男子マラソンのカンボジア代表としてロンドン五輪出場を決めたお笑いタレント猫ひろし(34)が26日、都内で会見した。「最低でも自己ベスト更新。1年に20分速くなってるので、夢は世界新記録でメダルを取りたい」と宣言。08年にフルマラソンに初挑戦して5年、夢の実現に「ゴールでは最高の五輪ギャグを見せたい。ロンドンに向かって猫まっしぐランニャ~!」と笑顔をみせた。

 珍しくスーツに赤いネクタイ姿の猫だったが、会見では緊張していた。「代表に選んでいただき、責任を感じます。今のタイム(2時間30分26秒)では五輪では通用しないので、これからは世界一練習する覚悟。

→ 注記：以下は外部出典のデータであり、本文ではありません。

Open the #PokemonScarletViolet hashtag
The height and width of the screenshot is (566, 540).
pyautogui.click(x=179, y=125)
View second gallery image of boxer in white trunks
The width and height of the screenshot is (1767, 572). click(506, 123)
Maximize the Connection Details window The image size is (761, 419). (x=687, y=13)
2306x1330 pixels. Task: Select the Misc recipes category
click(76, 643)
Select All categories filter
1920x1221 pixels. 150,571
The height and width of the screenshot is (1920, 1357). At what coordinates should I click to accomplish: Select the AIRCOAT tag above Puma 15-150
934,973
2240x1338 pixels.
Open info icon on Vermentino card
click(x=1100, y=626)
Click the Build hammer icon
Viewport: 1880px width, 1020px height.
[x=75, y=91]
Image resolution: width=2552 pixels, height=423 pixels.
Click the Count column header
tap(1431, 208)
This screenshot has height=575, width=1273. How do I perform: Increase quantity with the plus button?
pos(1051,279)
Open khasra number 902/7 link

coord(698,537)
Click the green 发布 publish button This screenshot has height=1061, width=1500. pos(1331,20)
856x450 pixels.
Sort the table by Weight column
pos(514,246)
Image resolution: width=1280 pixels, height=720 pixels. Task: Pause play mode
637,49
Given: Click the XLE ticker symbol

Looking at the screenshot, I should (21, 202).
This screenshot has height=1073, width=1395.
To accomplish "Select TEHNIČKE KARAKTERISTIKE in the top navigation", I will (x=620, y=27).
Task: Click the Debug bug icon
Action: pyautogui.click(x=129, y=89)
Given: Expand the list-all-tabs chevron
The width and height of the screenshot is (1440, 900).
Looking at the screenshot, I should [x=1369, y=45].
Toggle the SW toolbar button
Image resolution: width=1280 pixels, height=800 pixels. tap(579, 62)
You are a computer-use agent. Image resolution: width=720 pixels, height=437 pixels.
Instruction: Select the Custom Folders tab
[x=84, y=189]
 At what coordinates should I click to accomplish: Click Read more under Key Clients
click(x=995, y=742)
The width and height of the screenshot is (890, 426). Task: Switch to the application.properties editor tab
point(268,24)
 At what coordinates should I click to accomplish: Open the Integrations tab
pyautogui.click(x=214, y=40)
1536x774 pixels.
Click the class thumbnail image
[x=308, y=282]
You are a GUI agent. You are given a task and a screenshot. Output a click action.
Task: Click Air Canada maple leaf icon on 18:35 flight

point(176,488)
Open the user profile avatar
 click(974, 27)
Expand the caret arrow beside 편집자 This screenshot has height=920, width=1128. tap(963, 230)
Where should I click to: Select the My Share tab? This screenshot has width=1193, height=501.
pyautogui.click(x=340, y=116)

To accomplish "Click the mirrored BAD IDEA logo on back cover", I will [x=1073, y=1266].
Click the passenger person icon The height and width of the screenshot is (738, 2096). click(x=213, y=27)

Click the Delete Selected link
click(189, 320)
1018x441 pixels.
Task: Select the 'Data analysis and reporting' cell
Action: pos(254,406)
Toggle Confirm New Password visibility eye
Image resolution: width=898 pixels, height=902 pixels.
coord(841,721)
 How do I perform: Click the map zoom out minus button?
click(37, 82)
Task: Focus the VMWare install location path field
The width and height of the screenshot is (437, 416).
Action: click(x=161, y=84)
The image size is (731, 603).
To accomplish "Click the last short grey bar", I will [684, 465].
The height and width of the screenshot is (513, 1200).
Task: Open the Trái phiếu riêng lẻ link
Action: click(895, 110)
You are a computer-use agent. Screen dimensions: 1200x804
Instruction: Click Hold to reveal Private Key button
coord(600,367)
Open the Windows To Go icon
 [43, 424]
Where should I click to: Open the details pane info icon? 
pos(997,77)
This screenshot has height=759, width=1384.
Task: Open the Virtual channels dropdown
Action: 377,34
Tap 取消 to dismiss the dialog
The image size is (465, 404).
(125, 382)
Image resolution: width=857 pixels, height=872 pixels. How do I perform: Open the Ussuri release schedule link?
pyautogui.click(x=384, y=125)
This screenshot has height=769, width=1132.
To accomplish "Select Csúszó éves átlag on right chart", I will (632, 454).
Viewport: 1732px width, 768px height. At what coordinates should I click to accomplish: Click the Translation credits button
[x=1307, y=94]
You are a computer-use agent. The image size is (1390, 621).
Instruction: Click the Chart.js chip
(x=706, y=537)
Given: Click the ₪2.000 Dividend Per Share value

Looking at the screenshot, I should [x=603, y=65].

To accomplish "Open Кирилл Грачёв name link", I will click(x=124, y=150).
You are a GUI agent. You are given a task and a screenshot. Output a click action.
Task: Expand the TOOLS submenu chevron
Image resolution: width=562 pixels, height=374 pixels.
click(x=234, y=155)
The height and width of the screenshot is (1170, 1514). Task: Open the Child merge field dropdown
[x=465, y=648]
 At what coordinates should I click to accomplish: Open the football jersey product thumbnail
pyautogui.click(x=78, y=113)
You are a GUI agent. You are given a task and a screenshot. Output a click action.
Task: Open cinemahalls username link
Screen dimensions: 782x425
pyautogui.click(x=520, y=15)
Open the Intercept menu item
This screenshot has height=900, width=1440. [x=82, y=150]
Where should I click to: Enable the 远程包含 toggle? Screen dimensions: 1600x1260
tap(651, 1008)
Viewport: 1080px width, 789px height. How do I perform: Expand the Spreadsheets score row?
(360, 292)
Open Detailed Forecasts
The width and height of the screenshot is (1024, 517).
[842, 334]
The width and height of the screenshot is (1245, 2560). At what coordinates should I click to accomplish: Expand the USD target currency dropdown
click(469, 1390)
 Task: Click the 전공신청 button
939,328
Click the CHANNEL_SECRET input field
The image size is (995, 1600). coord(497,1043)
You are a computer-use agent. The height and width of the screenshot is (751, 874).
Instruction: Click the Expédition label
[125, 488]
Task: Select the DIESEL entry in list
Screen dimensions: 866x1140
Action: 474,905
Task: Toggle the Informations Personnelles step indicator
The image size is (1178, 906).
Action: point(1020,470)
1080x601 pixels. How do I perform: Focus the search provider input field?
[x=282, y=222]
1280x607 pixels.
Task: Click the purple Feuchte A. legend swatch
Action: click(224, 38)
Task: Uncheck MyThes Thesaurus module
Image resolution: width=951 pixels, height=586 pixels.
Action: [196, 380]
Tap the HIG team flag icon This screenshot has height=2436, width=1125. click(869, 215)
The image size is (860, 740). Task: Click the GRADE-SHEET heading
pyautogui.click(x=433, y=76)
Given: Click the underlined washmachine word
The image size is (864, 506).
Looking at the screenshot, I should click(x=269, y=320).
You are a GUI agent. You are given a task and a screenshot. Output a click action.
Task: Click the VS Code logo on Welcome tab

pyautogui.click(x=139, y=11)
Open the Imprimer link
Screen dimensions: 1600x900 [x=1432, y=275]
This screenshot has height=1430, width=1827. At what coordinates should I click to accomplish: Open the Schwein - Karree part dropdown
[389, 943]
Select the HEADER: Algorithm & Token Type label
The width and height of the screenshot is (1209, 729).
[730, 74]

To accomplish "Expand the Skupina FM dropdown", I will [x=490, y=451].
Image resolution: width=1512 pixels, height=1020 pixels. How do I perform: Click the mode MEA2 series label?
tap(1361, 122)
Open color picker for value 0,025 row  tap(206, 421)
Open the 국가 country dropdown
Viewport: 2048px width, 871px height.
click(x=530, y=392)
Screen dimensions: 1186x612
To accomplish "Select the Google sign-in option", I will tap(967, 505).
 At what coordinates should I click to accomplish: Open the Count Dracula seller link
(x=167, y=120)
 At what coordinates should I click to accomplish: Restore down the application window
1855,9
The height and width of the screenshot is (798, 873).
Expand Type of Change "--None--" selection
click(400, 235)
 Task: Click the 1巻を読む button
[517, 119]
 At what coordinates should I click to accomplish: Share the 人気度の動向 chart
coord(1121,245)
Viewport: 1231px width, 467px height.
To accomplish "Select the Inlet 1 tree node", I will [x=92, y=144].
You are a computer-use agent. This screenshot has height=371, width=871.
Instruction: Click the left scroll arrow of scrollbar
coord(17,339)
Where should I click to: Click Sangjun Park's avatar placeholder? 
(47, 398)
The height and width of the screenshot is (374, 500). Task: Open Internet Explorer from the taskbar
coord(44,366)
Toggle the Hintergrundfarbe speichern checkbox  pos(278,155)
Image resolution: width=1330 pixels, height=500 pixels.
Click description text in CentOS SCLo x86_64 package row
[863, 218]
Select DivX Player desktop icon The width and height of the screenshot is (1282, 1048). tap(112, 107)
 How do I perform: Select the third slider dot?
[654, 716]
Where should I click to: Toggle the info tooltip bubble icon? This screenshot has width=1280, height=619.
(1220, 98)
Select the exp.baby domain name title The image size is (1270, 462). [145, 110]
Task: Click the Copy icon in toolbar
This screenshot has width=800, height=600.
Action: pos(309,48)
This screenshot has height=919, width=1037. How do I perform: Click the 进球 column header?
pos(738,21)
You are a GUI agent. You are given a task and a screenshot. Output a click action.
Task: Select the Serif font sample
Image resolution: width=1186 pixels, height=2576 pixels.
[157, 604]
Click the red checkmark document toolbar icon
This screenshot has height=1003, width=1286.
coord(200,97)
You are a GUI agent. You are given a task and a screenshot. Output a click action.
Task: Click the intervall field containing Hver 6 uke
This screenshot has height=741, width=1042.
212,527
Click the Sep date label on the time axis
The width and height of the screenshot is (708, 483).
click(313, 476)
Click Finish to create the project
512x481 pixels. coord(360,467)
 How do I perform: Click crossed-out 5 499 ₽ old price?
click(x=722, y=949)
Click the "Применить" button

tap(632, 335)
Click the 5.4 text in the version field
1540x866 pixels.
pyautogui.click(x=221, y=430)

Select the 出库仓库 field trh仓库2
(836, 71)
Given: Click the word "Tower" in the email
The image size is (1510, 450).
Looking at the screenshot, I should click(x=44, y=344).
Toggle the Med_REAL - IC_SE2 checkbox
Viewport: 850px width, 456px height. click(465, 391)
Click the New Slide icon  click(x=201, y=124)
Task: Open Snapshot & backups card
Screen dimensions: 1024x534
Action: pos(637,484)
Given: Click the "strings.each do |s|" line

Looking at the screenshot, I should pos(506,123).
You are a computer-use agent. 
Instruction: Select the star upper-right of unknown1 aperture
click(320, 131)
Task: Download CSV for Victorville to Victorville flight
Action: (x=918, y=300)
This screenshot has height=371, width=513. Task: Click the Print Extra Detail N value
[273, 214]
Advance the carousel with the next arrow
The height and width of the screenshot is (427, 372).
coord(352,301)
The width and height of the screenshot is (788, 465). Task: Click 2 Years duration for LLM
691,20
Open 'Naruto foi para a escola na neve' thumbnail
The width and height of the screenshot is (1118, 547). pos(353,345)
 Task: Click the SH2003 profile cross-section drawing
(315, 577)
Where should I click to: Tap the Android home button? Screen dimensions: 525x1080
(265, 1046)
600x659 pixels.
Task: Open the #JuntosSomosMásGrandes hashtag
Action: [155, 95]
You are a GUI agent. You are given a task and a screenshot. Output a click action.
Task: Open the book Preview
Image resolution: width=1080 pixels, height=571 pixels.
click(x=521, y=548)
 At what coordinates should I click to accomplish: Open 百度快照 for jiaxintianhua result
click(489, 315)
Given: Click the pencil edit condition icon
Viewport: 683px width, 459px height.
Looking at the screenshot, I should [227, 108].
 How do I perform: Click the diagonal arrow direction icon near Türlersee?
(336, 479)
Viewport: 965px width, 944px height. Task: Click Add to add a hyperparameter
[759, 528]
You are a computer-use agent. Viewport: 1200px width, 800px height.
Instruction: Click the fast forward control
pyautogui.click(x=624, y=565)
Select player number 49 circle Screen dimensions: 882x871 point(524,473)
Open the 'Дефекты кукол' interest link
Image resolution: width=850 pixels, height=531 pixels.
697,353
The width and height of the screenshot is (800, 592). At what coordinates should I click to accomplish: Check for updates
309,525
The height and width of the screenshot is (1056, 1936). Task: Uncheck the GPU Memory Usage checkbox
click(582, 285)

初マラソンから1年(ごと)に20分速くなっているので、本番での夢は世界新記録とメダル。最低でも自己ベストを更新し、世話になっているコーチのベスト2時間27分を超えたい」。

 朗報は自宅で聞いたが「ドッキリかと思ってカメラを探した」。支えてくれた妻に「ありがとう」と報告し、所属するWAHAHA本舗の先輩久本雅美からは「よくやった」とメールが届いたという。

 カンボジアでも26日付現地紙で代表決定が報じられ、4月中旬には首都プノンペンで代表発表会見に出席する。「五輪でいろいろな選手と一緒に走るのが楽しみ。代表なので走りながらの『ニャー』は抑えるけれど、最初と最後は『ニャー』をして、ゴールでは最高の五輪ギャグを見せたい」。五輪では本名の「滝崎邦明」で出場するという。

 昨年10月にカンボジア国籍を取得したが「国籍変更は最初は笑いのネタみたいなものだった」という。「カンボジアの人に失礼」など批判も多く、猫も五輪に行けなかったらとの不安を抱いたこともあった。

 「出られなかったら『国籍まで変えて、こいつ何やってんだ』と笑ってほしいと思っていた。批判している人が間違っているとは言えません。カンボジア人になって、ある意味、自分の人生を芸にしているともいえます。一生懸命走ることがカンボジアの人や協力してくれた人への誠意だし、芸人としての生き方だと思っています」

 現在は日本に滞在し、毎日30~40キロ走っている。「カンボジアの選手の環境は良くないし、僕が代表として走ることで、日本でもカンボジアに興味を持つ人も増えている。五輪後も国籍はそのままのつもりです」。日本とカンボジアの人々の応援を背に、ロンドンでは猫まっしぐらで走り抜ける。